One message that Sean Penn's character keeps repeating in the movie is that gay people need to come out, they need be open about their sexuality. "They [straight people] will vote for us if they know one of us", he says.

But, straight people will only know gay people if the gay people are out of the closet.

I didn't hear that argument in any of the discussions around prop 8. On the contrary: the TV spots made a point of not showing gay people. Instead they focused on everyday straight people, probably because someone figured that giving voters someone to identify with (=another straight person) was the most important thing.

Maybe that was unfortunate.

Labels mean less when we know someone who can break the stereotype for us. That person, who helps us learn, can be a friend, a relative, a co worker, or a classmate.

Or, it can be a nationally known political leader. Look at Barack Obama. Where are the gay leaders of today?

what frost/nixon and milk have in common? david bowie. nothing says the 70s like david bowie.

I went to see Milk today (more about that in a minute). It was in the middle of the day, and the theater was almost empty. Mostly old people go to the movies in the afternoons. Some go by themselves, some with a friend.
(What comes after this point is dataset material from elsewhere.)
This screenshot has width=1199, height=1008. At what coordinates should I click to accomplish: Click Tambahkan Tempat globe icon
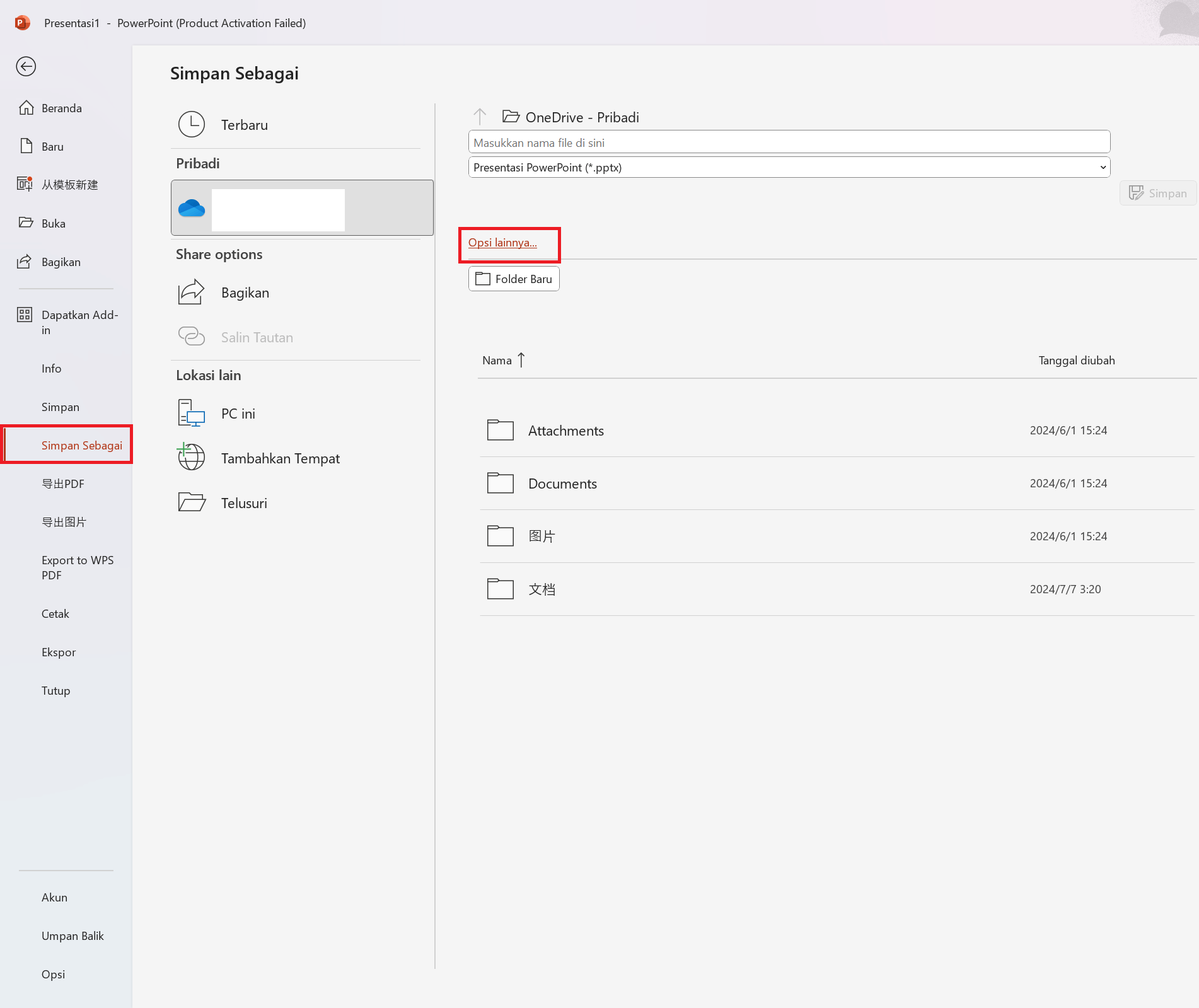coord(191,458)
One of the previews was for Ron Howard's upcoming Frost/Nixon, the story of David Frost's interviews with Richard Nixon in 1977.
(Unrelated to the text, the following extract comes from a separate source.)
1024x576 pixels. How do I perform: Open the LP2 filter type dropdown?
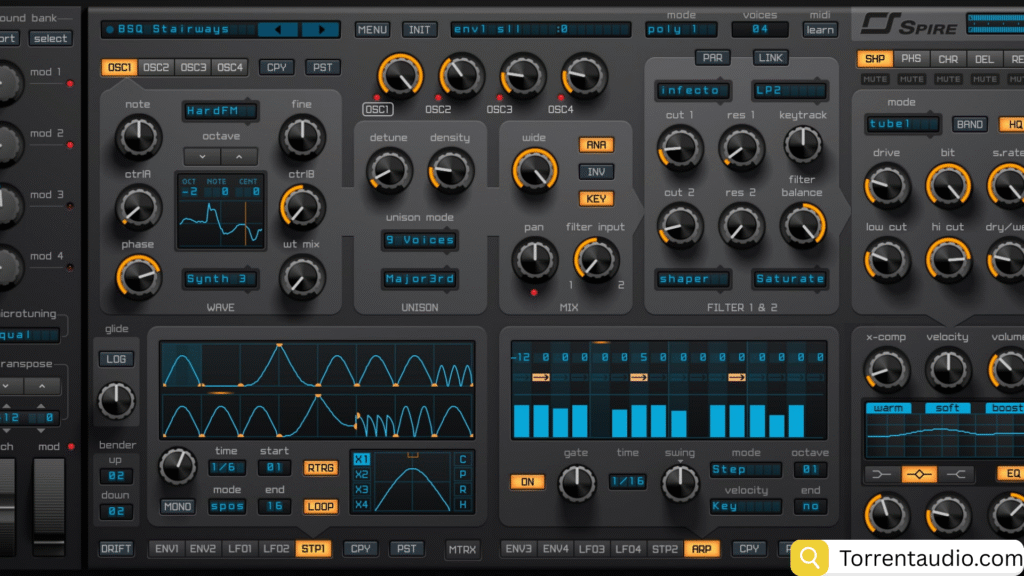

And that's when I heard it, behind me: Two of the old women were having an animated discussion about who was the worse president, Nixon, or George W. Bush. They had a lot to say, and they spoke with the certainty of those who have seen something with their own eyes.


Loved it. LOVED it.

Wednesday, December 10, 2008

'tis the season

cinnamon, ginger, cloves, and cardamom

Places to put gingerbread spices:

1. plain yogurt
2. tea (quickie homemade masala chai)
3. butternut squash soup
4. carrot soup
5. gingerbread sweet loaf with lingonberries
6. oven roasted butternut squash
7. I've let some steep in oil with orange peel... this is an experiment.

Sunday, December 07, 2008

happy advent

Today when I was on my hike I managed a half hour - ultra slow, but still - jog. Yay for me.

if you want to know

I hated this movie. I also disliked Lost in Translation. (I think it's relevant.)

yes there will be pictures

I am doing a restoration light of my classic car. This means getting new tires, and polish to make the interior shiny. If it wasn't for other people on the road I'd be driving it all the time.

Speaking of 1971 releases:

Friday, December 05, 2008

Wednesday, December 03, 2008

how about, "I like it better when there is more chocolate"?

Weirdest thing said on Top Chef: Every s'more I've eaten have had a higher ratio warm chocolate component.

I don't know who said it, but it was in last week's episode.

Tuesday, December 02, 2008

just look at these two photos. they are from the same movie. and that's the point.

Australia may not be the best film ever, but it's interesting. It's entertaining as a movie (albeit way too long), but to me it's really worth while for this reason: In between being a frontier love story with an unexpected amount of WW2 drama thrown in, it actually takes on the issue of Australia's stolen generation.
If you pay attention you learn a lot about the life of the narrator, a young boy of mixed blood. You get to see something of how life for someone like him was framed, and you learn a few things about the sometimes not so pretty history of Australia.

I think it's brave. The only way to achieve change is to see clearly what came before us, right?